Backend Development 11 min read

Resolving HTTP ConnectionPoolTimeoutException and CLOSE_WAIT Issues in Java Applications

This article analyzes a production Java service that repeatedly hit org.apache.http.conn.ConnectionPoolTimeoutException due to exhausted HttpClient connection pools, explains how CLOSE_WAIT sockets are created when responses are not closed, and provides step‑by‑step code fixes and Tomcat configuration tweaks to eliminate the problem.

Qunar Tech Salon
Qunar Tech Salon
Qunar Tech Salon
Resolving HTTP ConnectionPoolTimeoutException and CLOSE_WAIT Issues in Java Applications

Author background: Zhang Zhaoyuan joined Qunar in 2018, works on the international flight ticket team, and has experience designing high‑concurrency distributed systems.

Phenomenon: The application started generating alerts, and logs showed a large number of org.apache.http.conn.ConnectionPoolTimeoutException: Timeout waiting for connection from pool errors. Initial guess pointed to a full HttpClient connection pool.

Investigation: Checking other machines showed no similar pool exhaustion, suggesting the issue was isolated to a single host. Netstat revealed many connections stuck in CLOSE_WAIT on port 8080, exactly matching the HttpClient pool size (200). Each CLOSE_WAIT held one byte of unread data, indicating the client never closed the response stream.

Root cause: The code that performed the HTTP request logged the response but never consumed or closed the CloseableHttpResponse . Consequently, the underlying socket remained in CLOSE_WAIT , filling the pool.

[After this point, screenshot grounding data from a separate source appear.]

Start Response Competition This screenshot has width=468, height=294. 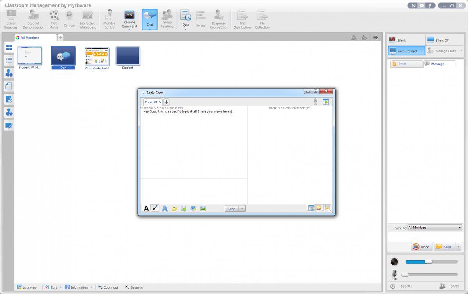tap(219, 19)
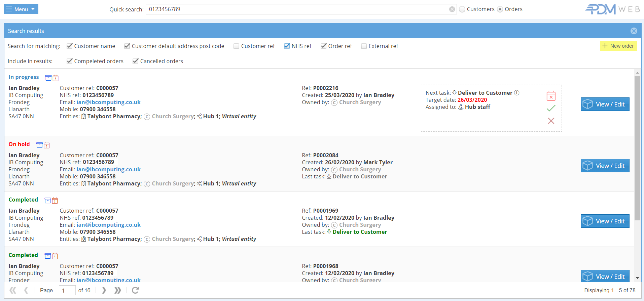This screenshot has height=301, width=644.
Task: Refresh the search results list
Action: [135, 290]
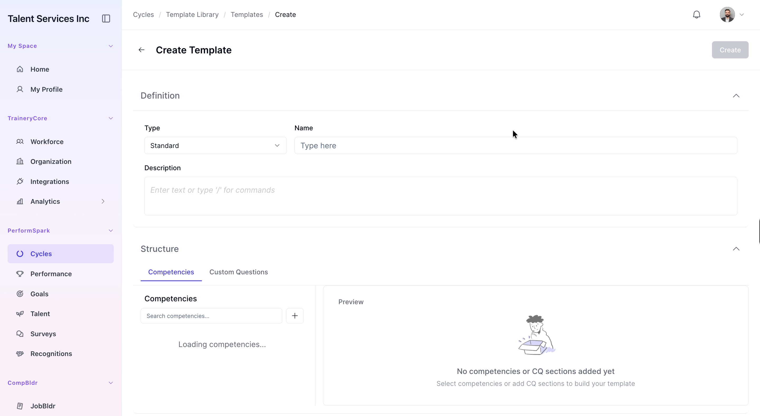Viewport: 760px width, 416px height.
Task: Select the Competencies tab
Action: [171, 272]
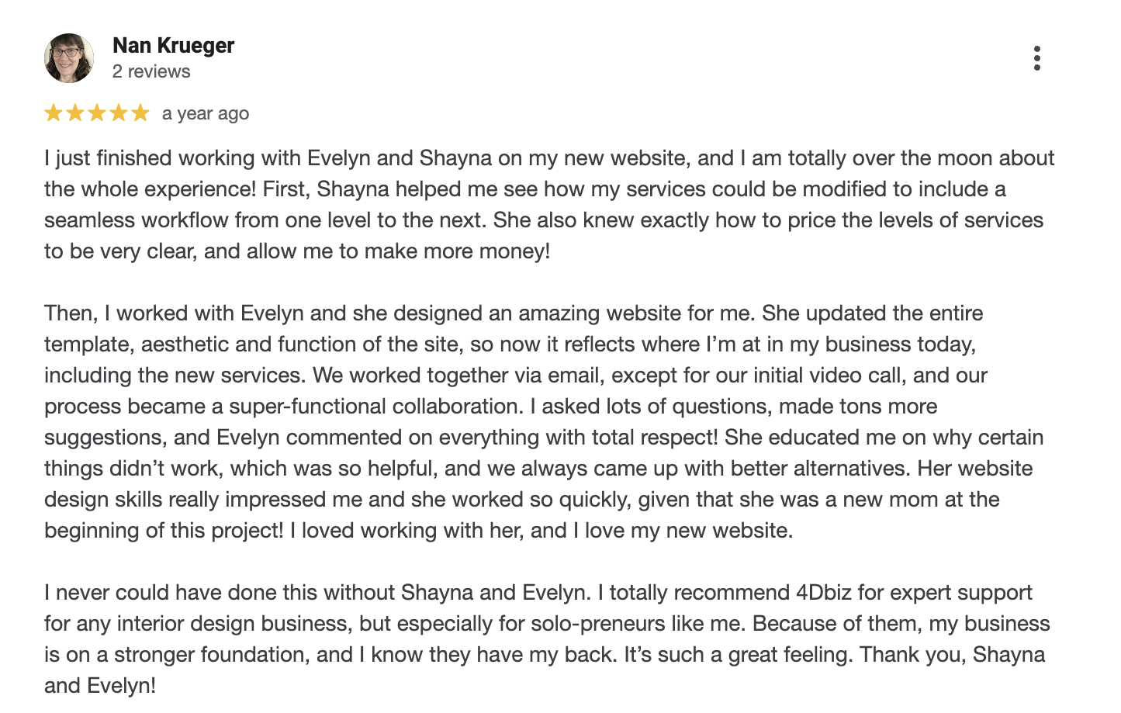
Task: Click the fifth gold rating star
Action: pyautogui.click(x=140, y=113)
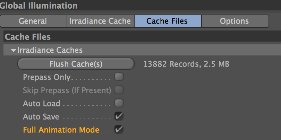Click the Auto Save label text
This screenshot has width=281, height=140.
(41, 117)
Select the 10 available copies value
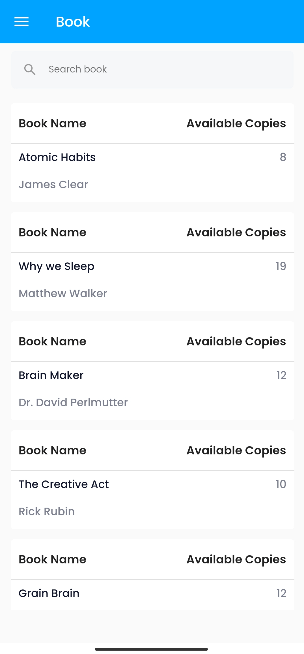Image resolution: width=304 pixels, height=654 pixels. pyautogui.click(x=281, y=484)
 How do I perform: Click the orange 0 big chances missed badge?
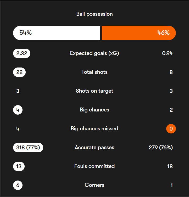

Original problematic code:

public void keep(String url) {
    log.info("url {}", url);
    HttpPost httpPost = new HttpPost(url);
    CloseableHttpResponse response = httpClient.execute(httpPost);
    log.info("result:{}", response);
} // response never closed

Fix: Read the response entity and explicitly close the stream (or use EntityUtils.toString() which closes the stream internally).

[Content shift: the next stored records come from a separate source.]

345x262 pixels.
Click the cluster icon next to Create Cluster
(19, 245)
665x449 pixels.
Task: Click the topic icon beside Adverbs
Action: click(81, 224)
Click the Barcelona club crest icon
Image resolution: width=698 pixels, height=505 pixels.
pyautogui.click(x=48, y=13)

public void keep(String url) {
    log.info("url {}", url);
    HttpPost httpPost = new HttpPost(url);
    CloseableHttpResponse response = httpClient.execute(httpPost);
    HttpEntity entity = response.getEntity();
    String resBody = EntityUtils.toString(entity);
    log.info("result:{}", resBody);
    // response and entity are now closed
}

The helper method used by EntityUtils.toString() also ensures the input stream is closed:

public static String toString(HttpEntity entity, Charset defaultCharset) throws IOException, ParseException {
    Args.notNull(entity, "Entity");
    InputStream instream = entity.getContent();
    if (instream == null) return null;
    // read stream, build string, finally close stream
    instream.close();
    return result;
}

Tomcat configuration insight: Without a keepAliveTimeout , Tomcat falls back to connectionTimeout (20 s by default). Reducing this timeout to 5 s on a test server reproduced the CLOSE_WAIT behavior, confirming that idle connections were being closed by the server while the client kept the socket open.

Additional observations: Server‑side FIN_WAIT2 connections are reclaimed by the OS after net.ipv4.tcp_fin_timeout (default 30 s). Monitoring tools like netstat , mpstat , and top help locate the offending process and CPU usage spikes caused by dead loops.

Extended reading: The article also discusses why Tomcat may close connections proactively, how to simulate the issue with a simple Spring Boot demo, and how to handle non‑200 responses or exceptions to avoid leaving streams open.

Conclusion: By ensuring every HttpClient response is fully consumed and closed, and by tuning Tomcat’s timeout settings, the CLOSE_WAIT buildup disappears, restoring normal connection pool behavior.